Let it run until you get the login prompt. Then paste 100 or so chars
into the console at once. Some will come through (before this patch
none came through), but the guest will then hang.

My configure:

./configure --target-list="microblazeel-softmmu" --disable-kvm --disable-fdt

Apply my "mainloop.c: Keep unlocking BQL during busy-wait spin-out"
and revert this patch to make it work.

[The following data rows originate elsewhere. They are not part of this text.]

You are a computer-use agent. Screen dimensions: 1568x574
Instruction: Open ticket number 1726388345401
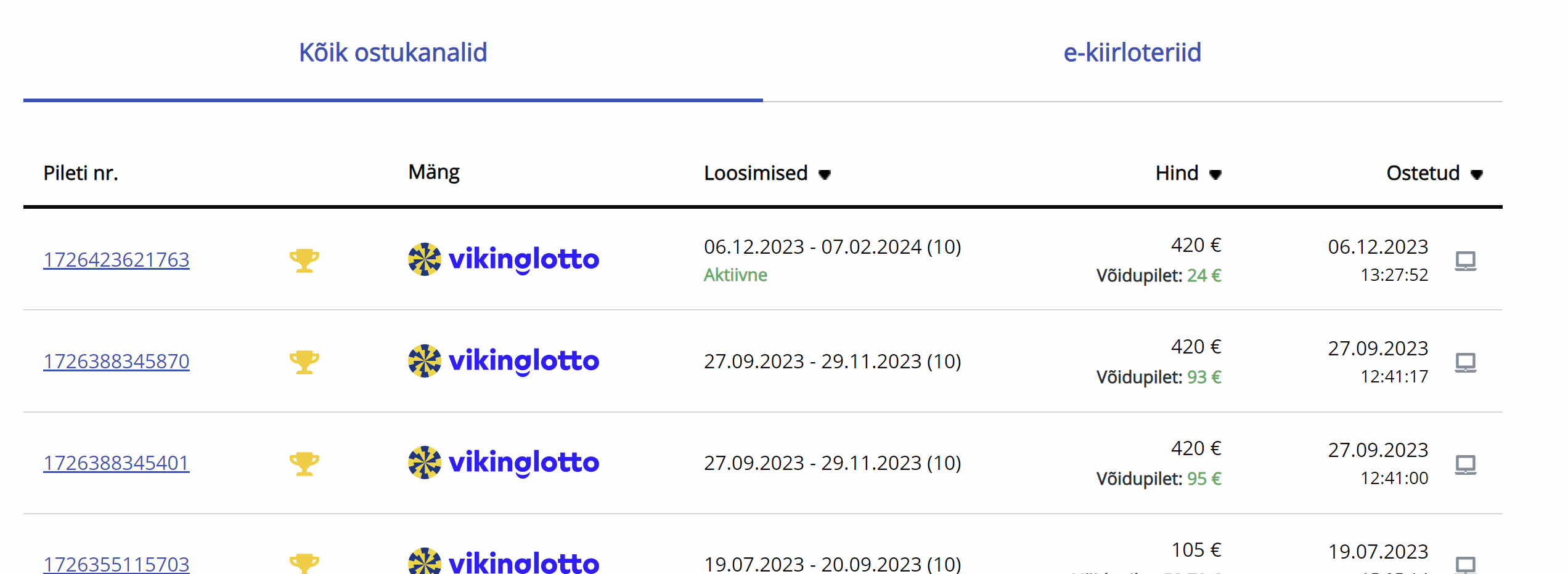(x=116, y=463)
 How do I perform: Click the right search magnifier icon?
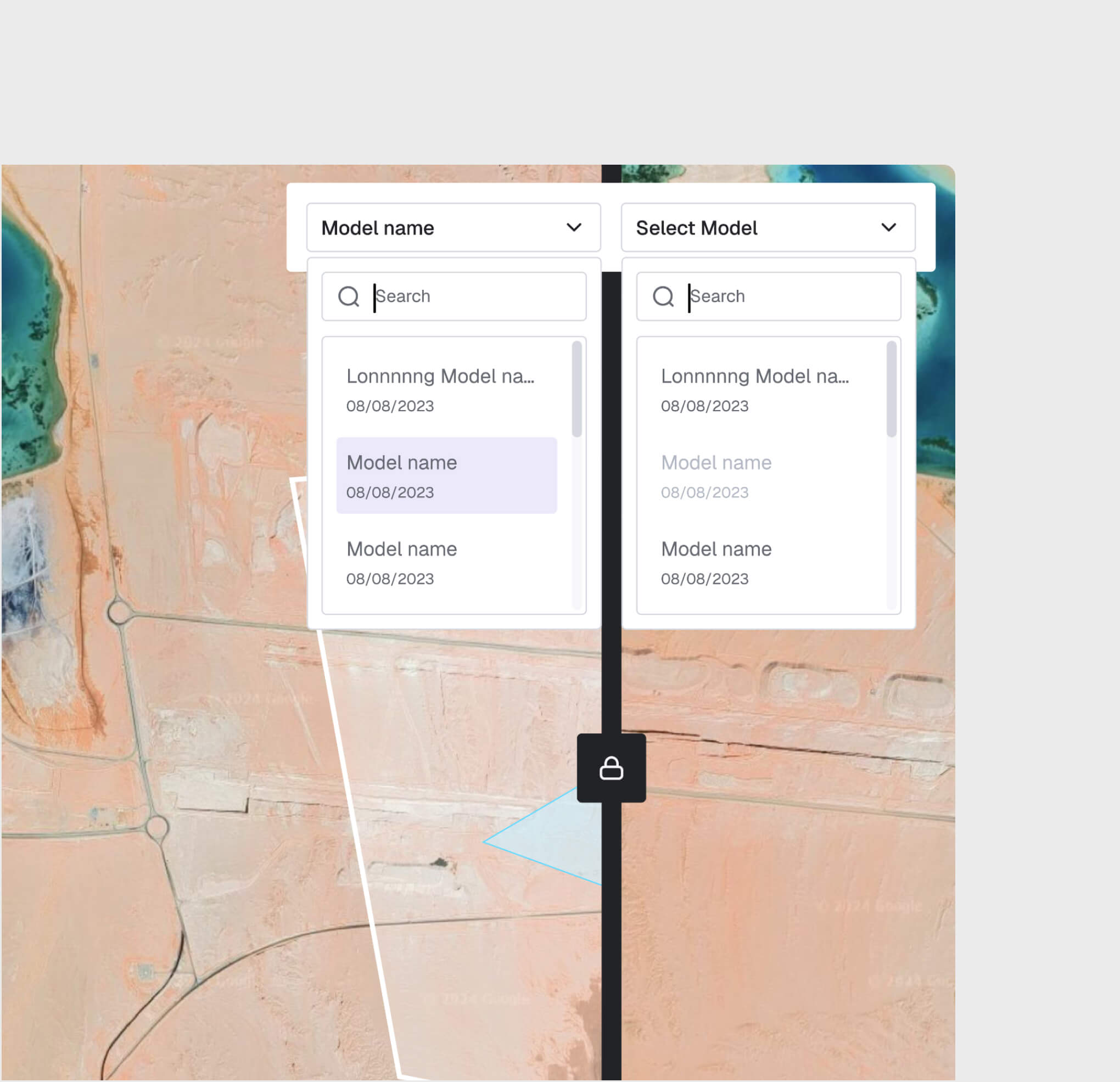(x=663, y=296)
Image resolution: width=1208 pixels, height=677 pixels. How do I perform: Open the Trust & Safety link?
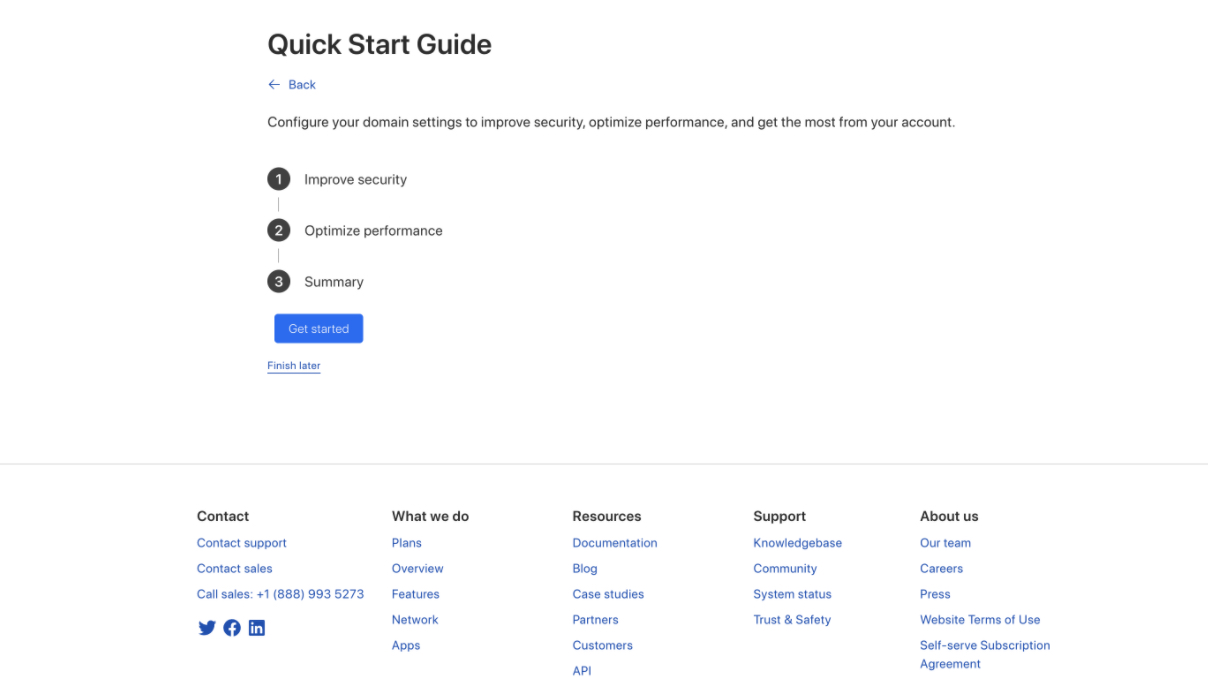(792, 620)
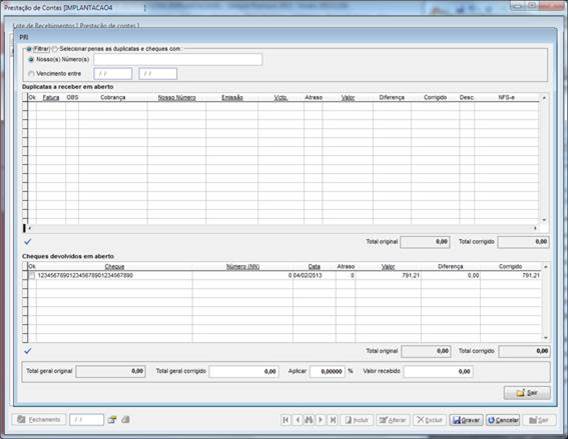
Task: Go to the next record arrow
Action: (x=320, y=420)
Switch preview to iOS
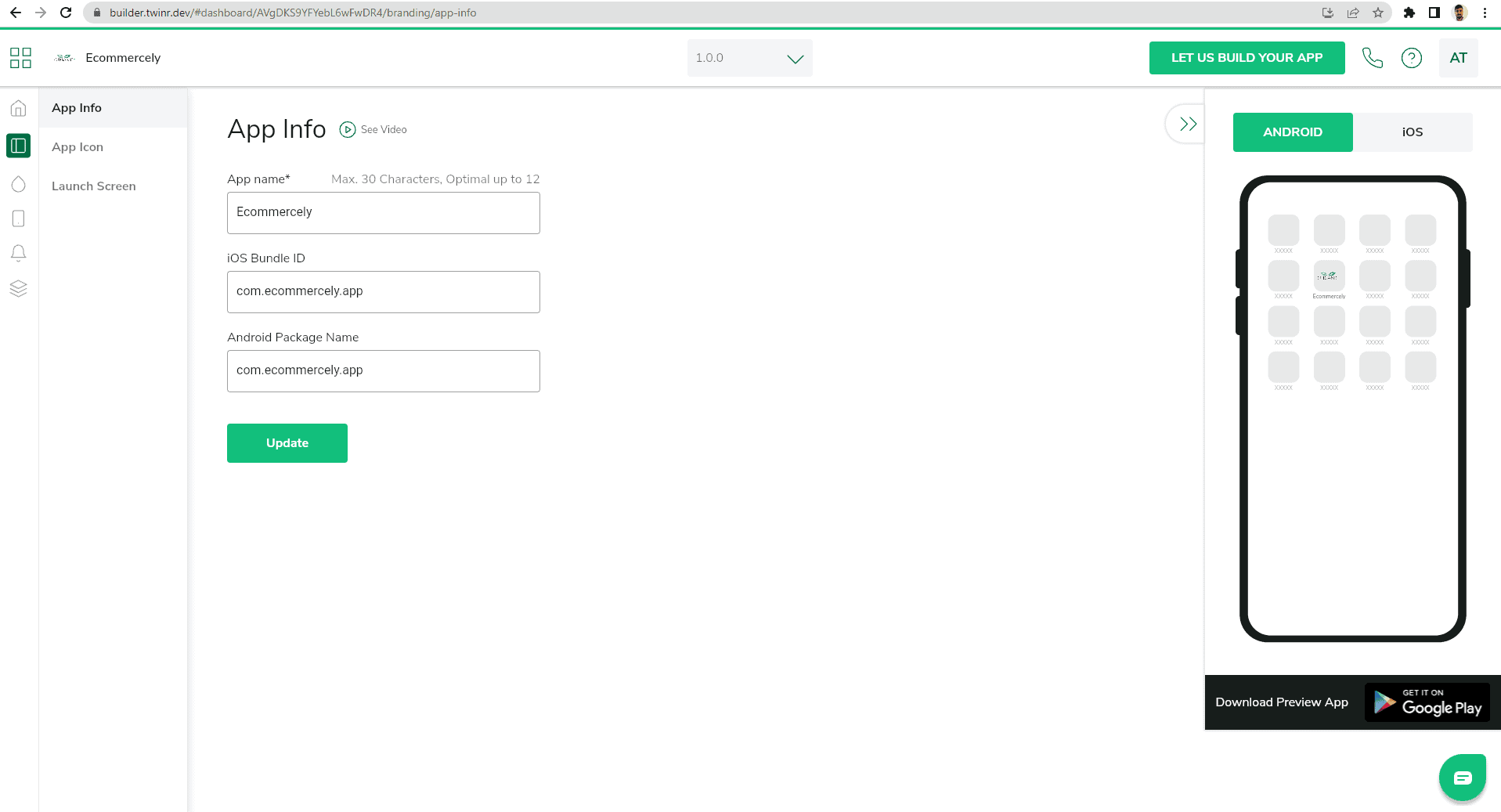Screen dimensions: 1501x812 [1412, 132]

If you just revert this it will
work but be very slow.

Regards,
Peter

> Paolo
>

Patch

diff --git a/qemu-char.c b/qemu-char.c
index 85ebcf9..c2fb985 100644
--- a/qemu-char.c
+++ b/qemu-char.c
@@ -610,8 +610,14 @@  static IOWatchPoll
*io_watch_poll_from_source(GSource *source)
 static gboolean io_watch_poll_prepare(GSource *source, gint *timeout_)
 {
     IOWatchPoll *iwp = io_watch_poll_from_source(source);
-    bool was_active = g_source_get_context(iwp->src) != NULL;
-    bool now_active = iwp->fd_can_read(iwp->opaque) > 0;
+    bool was_active, now_active;
+
+    if (g_source_is_destroyed(iwp->src)) {
+        return FALSE;
+    }
+
+    was_active = g_source_get_context(iwp->src) != NULL;
+    now_active = iwp->fd_can_read(iwp->opaque) > 0;
     if (was_active == now_active) {
         return FALSE;